Il y a des signes qui ne trompent pas. Dans le cas de CULT OF LUNA l’annonce de leur unique concert français, programmé au Trianon à Paris, a suscité un véritable engouement puisqu’il affiche complet depuis plusieurs semaines. Un véritable tour de force pour un groupe de cette trempe pas vraiment réputé pour son accessibilité mais pas illogique pour autant lorsque l’on revient sur l’ensemble de son parcours. Peaufinant son metal sombre et tribal dans le sillage des grands frères de NEUROSIS avec des tonalités typiquement nordiques depuis maintenant presque vingt ans, le clan suédois a su sortir du simple exercice de style pour s’affirmer comme l’un des groupes les plus ambitieux en la matière. Chacun de ses albums témoigne d’une volonté de monter d’un cran toujours plus haut dans la tension, les atmosphères et émotions.
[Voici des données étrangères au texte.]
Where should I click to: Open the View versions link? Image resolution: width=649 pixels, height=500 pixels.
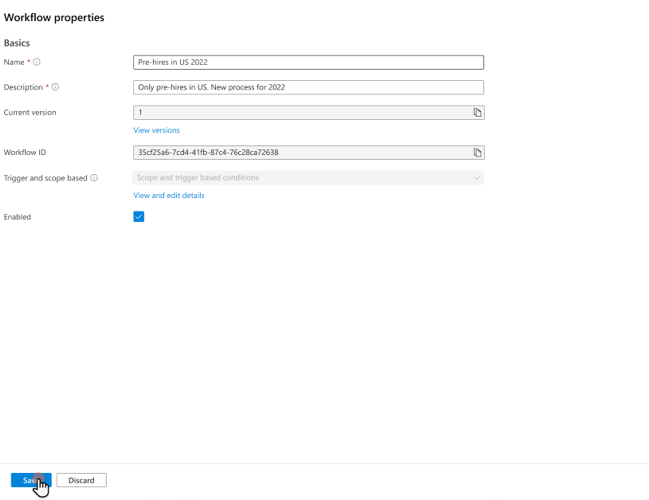click(157, 130)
Le résultat est là : le groupe n’a jamais sonné aussi juste et fort que sur « A Dawn To Fear », ce qui constitue un exploit au vu de la qualité de son précédent chef-d’oeuvre, « Vertikal », dont l’on ne se lasse toujours pas six ans après sa sortie.
« A Dawn To Fear » est donc à l’image de son titre : ténébreux. "Silent Man" débute d’ailleurs par un riff dissonant qui évoque la grisaille des vieux GODFLESH avant de lancer les hostilités dans un bruit diffus de larsens qui se mue progressivement en une vague de riffs inquiétants, masse rythmique aux allures de brusque mascaret. La basse est proéminente, la batterie monolithique et la voix d’écorché vif profère des incantations qui prennent aux tripes. Puis tout se brise, quelques notes planent au loin, comme pour mieux s'effacer avant de laisser la place à "Lay Your Head To Rest" qui navigue avec malice entre ambiances de fin du monde et embardées sauvages où les guitares hurlent leur détresse à qui veut bien l'entendre. Et c’est juste lorsque l’on pensait rendre les armes devant cette déclaration de guerre, qui laisse percer quelques nuances plus claires soutenues par un clavier solitaire, que "A Dawn To Fear" déboule. Ralentissement de tempo : la trêve est proclamée. Mais pas la paix car derrière cette habile montée en puissance, la tension est, elle,bel et bien présente comme en témoigne cette section rythmique nuancée par un subtil jeu sur les tempos.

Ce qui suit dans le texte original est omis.